• **Supplied material**:
--- start ---
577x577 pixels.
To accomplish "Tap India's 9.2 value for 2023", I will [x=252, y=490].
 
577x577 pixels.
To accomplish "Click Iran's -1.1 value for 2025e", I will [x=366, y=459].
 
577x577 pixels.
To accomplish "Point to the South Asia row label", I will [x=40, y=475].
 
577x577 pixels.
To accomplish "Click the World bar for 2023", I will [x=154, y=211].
--- end ---
--- start ---
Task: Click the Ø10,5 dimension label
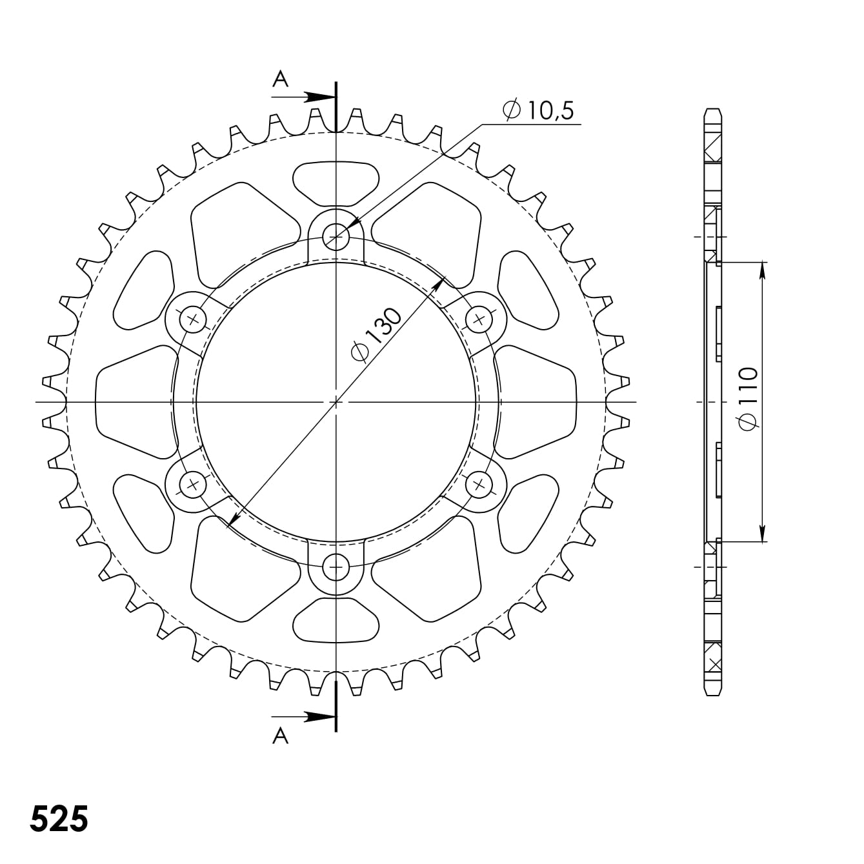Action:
--- end ---
• **What you are asked to do**: Pull out every line from the rows above that contains the string "value", copying each one unchanged.

• **Written solution**:
To accomplish "Tap India's 9.2 value for 2023", I will [x=252, y=490].
To accomplish "Click Iran's -1.1 value for 2025e", I will [x=366, y=459].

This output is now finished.